After nearly a decade of supporting entrepreneurs, Peterborough’s Rose Terry has become one herself — officially launching her unique keepsake jewellery business Nectar Co.
Nectar Co. creates hand-crafted custom pieces from any items that people want to preserve and hold close to them, including breast milk, cremation ashes, and more.
Terry is the co-founder of 100 Women Peterborough and a jewellery hobbyist with a background in the arts. Nectar Co. grew out of her own motherhood and breastfeeding journey, combined with the recent loss of a close friend, while she was on maternity leave from her role as marketing manager and senior innovation specialist at the Innovation Cluster Peterborough and Kawarthas.
Terry has already been selling Nectar Co. preservation jewellery to clients across Canada, with dozens of pre-orders since soft launching her business in July. Most of her pre-orders are for breast milk jewellery.
“Many people ask me if mothers actually send their breast milk and I answer absolutely and happily,” Terry explains. “It may come as a shock to some, but mothers will keep their ‘liquid gold’ in the freezer for years not wanting to throw it out but not knowing what to do with it, and when they hear what I do, they are excited to be able to preserve it to honour their journey.”
While breast milk jewellery remains a niche product, including in Canada, Terry points to a company in India that offers breast milk preservation jewellery and is projecting $2.5 million in sales in 2023.
“For one of the most natural things we can do as mothers, unfortunately breastfeeding / chestfeeding is not as culturally accepted in Canada as it should be,” Terry says. “So much pride is taken in this experience and it is important to celebrate our bodies more for the beautiful, nurturing and hard work that they do.

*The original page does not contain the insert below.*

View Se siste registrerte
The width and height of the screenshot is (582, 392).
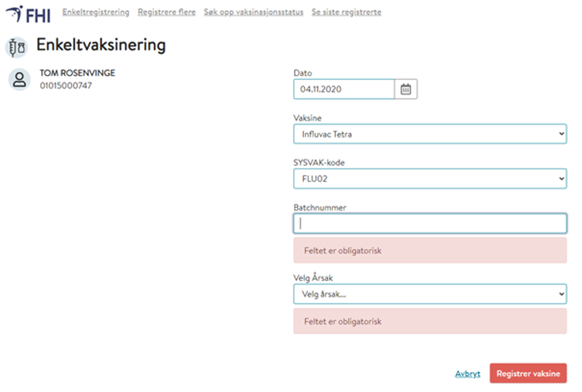[346, 12]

Breastfeeding is about so much more than just feeding your child.”
Along with breast milk, Nectar Co. will also offer the professional preservation of other very personal items, such as loved ones’ ashes, hair, placenta, umbilical cord, dried flowers (from a wedding or funeral, for example), and even soil from a special place.
Clients are able to choose from Terry’s carefully crafted collections and add design notes to make each piece unique to them based on their personal story and individual taste. Once an order is placed, clients will label and mail in their inclusions, such as breast milk or cremation ashes, to be preserved and included in the custom piece.

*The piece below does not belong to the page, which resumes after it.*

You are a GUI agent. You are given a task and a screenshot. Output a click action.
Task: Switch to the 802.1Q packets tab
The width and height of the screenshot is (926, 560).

Terry says the entire professional preservation and jewellery making process from beginning to end typically takes between 12 to 16 weeks.
“We know that our jewellery will become one of the most important pieces that our clients own and can even be passed down in the family,” Terry says. “The process of keepsake jewellery is very unique and intentional from beginning to end. It is cathartic to gather a loved one’s cremation ashes, for example, and package them to be made into jewellery.”
Terry plans to host pop-up shops in the future where clients will be able to have a complimentary design consultation, drop off their inclusions, and have their rings sized in person.